[Excerpts from a dataset]
┄┄┄┄┄┄
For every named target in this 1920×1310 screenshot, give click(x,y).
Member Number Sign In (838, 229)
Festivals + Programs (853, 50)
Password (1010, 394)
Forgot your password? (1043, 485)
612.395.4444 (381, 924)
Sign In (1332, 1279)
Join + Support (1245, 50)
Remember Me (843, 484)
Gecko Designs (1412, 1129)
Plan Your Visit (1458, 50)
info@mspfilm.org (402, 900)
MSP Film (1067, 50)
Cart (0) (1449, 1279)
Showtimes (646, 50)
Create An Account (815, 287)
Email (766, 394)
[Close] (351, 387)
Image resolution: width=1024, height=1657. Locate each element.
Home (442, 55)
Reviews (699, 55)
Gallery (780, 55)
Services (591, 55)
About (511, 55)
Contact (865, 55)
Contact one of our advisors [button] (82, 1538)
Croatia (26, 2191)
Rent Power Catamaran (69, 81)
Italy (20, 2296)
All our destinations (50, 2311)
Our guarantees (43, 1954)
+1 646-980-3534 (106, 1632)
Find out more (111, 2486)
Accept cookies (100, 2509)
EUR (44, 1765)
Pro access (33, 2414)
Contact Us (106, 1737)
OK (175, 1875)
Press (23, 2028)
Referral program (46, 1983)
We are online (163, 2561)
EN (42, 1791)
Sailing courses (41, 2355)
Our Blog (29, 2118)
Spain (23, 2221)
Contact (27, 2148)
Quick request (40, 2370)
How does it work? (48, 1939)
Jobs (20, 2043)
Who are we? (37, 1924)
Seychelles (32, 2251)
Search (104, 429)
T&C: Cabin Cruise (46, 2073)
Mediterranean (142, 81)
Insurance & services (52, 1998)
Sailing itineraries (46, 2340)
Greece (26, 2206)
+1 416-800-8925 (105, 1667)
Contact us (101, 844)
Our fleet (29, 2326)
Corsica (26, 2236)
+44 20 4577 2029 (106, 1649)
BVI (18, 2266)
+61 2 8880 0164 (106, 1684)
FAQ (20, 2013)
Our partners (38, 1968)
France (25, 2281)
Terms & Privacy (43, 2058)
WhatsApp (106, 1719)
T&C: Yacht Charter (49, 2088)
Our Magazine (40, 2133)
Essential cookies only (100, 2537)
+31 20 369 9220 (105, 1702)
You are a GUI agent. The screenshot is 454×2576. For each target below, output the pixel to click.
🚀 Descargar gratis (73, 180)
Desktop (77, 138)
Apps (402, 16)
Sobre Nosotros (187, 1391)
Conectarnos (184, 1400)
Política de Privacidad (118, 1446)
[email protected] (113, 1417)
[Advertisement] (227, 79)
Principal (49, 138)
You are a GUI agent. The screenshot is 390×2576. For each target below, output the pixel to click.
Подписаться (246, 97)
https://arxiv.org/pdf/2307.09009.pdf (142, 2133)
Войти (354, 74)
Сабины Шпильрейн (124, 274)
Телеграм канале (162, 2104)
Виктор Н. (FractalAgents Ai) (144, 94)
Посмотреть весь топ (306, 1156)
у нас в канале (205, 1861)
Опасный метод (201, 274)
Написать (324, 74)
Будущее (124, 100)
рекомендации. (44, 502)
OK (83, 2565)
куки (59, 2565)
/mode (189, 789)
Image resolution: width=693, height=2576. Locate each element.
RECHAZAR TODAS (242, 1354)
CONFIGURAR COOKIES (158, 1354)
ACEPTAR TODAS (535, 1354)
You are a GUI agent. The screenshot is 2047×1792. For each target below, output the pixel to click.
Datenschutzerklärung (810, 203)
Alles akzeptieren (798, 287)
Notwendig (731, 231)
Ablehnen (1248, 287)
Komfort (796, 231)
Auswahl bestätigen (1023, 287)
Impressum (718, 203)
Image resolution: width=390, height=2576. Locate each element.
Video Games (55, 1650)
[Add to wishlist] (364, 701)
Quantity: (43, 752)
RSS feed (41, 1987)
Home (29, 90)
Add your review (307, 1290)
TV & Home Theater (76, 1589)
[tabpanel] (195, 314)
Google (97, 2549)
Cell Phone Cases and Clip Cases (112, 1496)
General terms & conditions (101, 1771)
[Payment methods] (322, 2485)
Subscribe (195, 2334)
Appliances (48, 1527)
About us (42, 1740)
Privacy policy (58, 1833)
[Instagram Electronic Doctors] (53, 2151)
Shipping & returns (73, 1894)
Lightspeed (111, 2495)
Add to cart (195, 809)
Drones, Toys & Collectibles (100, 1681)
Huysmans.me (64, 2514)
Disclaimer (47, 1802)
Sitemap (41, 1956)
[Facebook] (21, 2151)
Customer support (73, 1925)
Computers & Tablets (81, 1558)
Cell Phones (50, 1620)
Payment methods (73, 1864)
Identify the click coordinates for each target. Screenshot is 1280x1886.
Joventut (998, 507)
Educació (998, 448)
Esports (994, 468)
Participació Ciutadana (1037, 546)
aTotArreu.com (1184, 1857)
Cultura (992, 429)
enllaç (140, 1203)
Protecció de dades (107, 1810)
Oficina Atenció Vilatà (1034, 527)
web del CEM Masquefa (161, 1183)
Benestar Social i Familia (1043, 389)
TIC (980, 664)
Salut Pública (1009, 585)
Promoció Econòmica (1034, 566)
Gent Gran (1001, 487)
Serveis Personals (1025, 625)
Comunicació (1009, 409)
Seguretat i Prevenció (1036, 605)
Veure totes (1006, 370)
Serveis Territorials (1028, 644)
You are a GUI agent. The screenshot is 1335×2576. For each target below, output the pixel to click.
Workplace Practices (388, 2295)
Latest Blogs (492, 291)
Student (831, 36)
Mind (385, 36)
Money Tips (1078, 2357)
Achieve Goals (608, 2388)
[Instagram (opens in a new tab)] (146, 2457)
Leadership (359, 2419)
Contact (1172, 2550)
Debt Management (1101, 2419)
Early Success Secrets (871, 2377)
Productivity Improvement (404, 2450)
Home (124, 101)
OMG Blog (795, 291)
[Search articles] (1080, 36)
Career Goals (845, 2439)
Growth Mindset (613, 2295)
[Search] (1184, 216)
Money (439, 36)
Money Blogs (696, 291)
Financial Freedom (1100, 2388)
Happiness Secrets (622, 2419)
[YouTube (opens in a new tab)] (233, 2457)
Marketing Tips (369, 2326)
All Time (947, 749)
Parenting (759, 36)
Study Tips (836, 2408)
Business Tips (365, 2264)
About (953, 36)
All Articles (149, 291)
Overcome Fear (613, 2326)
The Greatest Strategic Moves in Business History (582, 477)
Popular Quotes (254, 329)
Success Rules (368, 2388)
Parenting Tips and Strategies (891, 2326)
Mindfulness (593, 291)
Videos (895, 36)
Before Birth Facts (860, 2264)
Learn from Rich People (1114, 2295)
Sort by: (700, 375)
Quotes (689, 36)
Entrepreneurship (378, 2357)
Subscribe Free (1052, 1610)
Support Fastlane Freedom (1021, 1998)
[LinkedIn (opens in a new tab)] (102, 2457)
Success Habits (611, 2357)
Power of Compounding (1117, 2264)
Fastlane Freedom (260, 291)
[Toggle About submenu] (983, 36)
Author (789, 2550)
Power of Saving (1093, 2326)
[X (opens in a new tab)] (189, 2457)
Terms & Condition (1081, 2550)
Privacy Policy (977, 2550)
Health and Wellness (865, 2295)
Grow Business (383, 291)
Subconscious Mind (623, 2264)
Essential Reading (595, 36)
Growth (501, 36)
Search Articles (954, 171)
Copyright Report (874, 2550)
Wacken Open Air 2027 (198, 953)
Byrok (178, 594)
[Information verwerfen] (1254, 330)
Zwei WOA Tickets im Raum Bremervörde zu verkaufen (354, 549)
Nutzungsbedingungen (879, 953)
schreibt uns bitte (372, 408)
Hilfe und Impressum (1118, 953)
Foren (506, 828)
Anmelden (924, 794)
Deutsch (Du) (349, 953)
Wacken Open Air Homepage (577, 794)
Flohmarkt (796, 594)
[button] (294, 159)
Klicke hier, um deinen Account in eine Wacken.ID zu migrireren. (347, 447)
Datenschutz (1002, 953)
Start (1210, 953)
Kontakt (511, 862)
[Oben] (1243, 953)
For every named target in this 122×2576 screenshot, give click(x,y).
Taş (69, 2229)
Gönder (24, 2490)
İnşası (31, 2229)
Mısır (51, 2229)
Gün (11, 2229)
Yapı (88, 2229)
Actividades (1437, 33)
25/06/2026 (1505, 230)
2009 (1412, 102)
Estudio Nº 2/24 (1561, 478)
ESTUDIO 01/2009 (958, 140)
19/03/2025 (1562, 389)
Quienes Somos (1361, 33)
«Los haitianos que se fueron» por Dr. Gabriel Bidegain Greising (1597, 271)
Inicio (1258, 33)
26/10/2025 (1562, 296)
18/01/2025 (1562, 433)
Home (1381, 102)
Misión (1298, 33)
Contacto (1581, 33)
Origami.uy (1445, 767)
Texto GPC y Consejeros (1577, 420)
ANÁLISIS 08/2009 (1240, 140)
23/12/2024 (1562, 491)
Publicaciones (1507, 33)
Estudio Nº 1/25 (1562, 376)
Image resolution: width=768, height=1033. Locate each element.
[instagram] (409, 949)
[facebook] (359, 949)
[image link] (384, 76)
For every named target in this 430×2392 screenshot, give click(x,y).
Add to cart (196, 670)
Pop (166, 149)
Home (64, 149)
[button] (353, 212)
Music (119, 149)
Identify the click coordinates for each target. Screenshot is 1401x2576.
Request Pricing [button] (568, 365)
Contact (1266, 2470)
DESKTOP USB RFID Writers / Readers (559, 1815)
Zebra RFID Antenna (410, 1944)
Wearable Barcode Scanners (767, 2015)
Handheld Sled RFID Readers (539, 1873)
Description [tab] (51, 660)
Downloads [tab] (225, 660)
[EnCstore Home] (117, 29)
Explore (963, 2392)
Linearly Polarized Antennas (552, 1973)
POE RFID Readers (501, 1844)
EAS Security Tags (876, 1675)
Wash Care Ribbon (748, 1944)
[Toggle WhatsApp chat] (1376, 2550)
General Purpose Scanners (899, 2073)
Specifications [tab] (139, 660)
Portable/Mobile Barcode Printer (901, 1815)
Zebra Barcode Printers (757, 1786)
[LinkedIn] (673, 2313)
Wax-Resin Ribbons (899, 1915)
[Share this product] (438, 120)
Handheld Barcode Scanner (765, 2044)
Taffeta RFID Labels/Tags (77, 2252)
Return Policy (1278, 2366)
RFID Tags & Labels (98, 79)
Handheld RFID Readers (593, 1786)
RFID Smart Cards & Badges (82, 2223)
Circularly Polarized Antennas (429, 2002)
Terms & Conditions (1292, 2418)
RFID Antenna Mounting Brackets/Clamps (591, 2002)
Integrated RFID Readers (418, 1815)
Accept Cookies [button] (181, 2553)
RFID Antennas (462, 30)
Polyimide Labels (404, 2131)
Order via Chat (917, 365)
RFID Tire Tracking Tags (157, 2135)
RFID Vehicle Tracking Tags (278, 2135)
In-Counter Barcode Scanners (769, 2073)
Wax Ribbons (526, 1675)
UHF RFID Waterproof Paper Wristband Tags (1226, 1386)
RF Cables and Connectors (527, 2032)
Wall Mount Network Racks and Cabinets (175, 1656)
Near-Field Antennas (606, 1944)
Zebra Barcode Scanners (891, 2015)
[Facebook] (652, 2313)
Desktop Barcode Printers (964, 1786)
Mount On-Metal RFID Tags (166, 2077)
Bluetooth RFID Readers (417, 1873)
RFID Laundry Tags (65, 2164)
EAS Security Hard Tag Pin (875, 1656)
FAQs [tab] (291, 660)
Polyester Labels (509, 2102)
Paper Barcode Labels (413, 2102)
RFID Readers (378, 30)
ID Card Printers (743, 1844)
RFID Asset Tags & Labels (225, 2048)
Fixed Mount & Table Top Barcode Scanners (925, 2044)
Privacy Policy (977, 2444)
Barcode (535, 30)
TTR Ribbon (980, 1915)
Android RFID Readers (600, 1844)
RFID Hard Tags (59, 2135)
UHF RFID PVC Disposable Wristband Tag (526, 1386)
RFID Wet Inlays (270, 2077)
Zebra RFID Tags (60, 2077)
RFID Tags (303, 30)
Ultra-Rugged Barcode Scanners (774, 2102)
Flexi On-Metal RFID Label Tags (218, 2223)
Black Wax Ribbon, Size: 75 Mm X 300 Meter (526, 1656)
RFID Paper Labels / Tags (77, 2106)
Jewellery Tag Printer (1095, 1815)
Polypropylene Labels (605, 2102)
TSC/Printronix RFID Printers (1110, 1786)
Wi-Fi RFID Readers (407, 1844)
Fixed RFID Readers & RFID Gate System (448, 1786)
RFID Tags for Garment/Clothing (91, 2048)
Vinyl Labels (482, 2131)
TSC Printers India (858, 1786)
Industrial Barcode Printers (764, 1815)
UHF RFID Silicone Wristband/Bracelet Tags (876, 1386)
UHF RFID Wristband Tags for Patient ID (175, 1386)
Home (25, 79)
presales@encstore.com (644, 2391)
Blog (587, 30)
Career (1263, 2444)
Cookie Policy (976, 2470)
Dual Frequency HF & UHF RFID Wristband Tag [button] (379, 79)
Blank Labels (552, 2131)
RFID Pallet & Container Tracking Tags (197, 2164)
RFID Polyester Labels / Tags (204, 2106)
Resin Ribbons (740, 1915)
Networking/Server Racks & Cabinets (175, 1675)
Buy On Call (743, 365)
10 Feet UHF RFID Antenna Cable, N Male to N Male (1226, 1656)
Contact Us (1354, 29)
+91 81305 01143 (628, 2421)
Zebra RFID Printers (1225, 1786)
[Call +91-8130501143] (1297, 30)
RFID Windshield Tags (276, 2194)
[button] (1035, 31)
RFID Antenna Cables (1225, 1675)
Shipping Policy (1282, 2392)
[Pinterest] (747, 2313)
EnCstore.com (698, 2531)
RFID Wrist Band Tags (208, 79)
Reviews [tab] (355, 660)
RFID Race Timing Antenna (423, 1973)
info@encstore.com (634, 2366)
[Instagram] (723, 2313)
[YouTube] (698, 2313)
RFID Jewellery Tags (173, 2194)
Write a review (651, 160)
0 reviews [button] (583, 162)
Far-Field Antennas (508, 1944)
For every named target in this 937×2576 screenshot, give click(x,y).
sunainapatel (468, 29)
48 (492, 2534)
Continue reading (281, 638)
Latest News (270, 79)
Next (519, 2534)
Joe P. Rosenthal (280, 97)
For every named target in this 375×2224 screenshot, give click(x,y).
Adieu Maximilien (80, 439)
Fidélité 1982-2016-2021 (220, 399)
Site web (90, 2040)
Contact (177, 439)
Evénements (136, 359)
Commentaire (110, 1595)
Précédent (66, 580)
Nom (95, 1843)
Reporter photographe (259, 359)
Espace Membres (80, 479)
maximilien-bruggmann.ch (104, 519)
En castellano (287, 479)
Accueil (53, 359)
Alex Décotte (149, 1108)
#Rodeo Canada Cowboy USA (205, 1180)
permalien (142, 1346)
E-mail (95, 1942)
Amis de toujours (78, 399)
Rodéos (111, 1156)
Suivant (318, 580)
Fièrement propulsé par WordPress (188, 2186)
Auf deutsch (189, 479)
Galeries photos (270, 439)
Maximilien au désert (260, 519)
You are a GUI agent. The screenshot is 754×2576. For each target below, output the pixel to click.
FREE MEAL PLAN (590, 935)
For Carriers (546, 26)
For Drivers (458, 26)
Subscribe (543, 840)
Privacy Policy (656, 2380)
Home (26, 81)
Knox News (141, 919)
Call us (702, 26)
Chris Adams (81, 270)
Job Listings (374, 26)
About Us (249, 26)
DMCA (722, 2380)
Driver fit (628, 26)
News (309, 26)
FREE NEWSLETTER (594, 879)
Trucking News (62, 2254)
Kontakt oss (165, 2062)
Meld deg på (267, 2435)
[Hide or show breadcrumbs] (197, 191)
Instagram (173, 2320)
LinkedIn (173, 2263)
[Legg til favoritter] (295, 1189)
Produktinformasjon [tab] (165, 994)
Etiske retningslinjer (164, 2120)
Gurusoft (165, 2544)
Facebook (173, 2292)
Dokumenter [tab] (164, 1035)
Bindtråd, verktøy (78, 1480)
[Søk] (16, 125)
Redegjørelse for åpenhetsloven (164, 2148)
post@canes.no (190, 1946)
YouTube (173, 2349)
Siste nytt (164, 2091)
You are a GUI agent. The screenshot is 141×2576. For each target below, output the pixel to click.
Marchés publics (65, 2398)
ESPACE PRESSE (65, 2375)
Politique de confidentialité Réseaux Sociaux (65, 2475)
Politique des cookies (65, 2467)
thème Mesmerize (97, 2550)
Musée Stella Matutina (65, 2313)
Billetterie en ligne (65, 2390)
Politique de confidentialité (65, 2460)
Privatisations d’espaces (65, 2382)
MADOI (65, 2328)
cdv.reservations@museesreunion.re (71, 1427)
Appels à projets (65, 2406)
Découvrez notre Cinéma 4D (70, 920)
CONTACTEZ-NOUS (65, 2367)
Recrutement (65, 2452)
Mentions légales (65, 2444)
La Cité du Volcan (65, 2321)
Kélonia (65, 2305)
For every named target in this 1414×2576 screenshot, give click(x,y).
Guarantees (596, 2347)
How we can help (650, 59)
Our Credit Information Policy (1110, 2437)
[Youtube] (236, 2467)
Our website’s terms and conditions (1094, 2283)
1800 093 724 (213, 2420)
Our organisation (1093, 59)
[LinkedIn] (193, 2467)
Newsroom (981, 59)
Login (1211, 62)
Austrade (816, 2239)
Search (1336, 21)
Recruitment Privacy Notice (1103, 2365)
┄┄┄┄┄┄
**PROBLEM TO SOLVE:** A line belongs in the answer if it contains the word "width"; copy every such line from the data above.

**SOLUTION TO THE PROBLEM:**
Image resolution: width=1024, height=1657. Locate each element.
Image resolution: width=693, height=2576. Locate each element.
Image resolution: width=390, height=2576. Locate each element.
Image resolution: width=768, height=1033. Locate each element.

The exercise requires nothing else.